Out for a stroll

Our friend John Sonnen posted a photo of a priest in Rome who is one of the Canons of the Basilica of St. Peter.

What John didn’t mention is that this is the renowned theologian and long time professor at the Lateran University Msgr. Brunero Gherardini, 85.

Msgr. Gherardini has been involved in, for example, the cause of Bl. Pius IX and has also written about the questionable decision to say that the Anaphora of Addai and Mari is acceptable as a valid prayer for consecrating the Eucharist.

Recently, Msgr.

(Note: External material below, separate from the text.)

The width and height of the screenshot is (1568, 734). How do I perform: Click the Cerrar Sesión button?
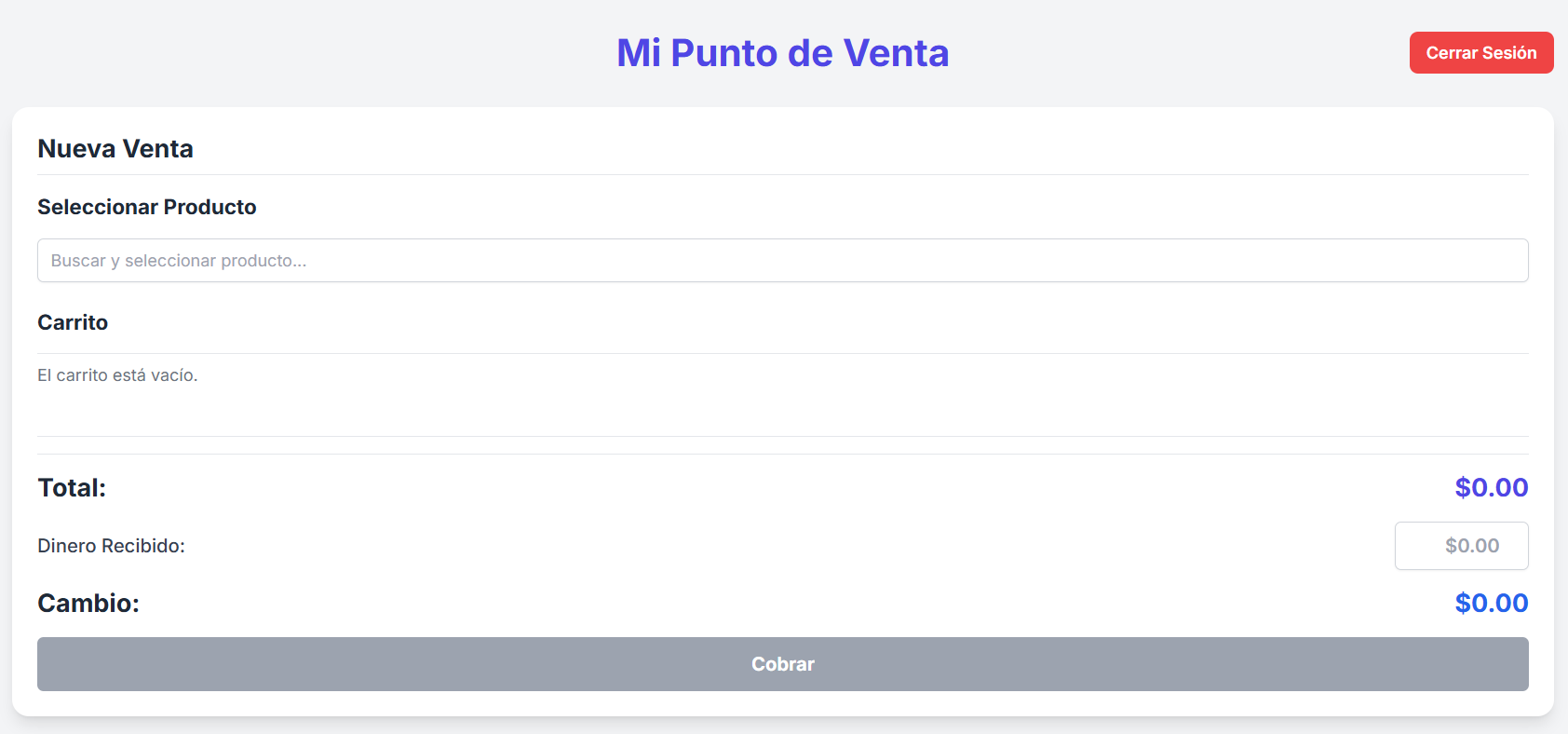tap(1480, 53)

Gherardini’s book Vatican Council II: An Open Discussion (Casa Mariana Editrice) stirred some discussion.  Gherardini is, as more and more authors these days, questioning the received school of interpretation of the Council, the event and its documents.  His book comes with a forward by H.E. Most Rev. Mario Oliveri, Bishop Albenga-Imperia diocese and an introduction by the former Secretary of the CDWDS, Archbishop Malcolm Ranjith, now in Colombo, Sri Lanka..

Msgr. Gherardini thinks that the Council must be interpreted correctly, that it has been distorted in many respects.

Hopefully, his book will soon be in English.

About Fr. John Zuhlsdorf

Fr. Z is the guy who runs this blog. o{]:¬)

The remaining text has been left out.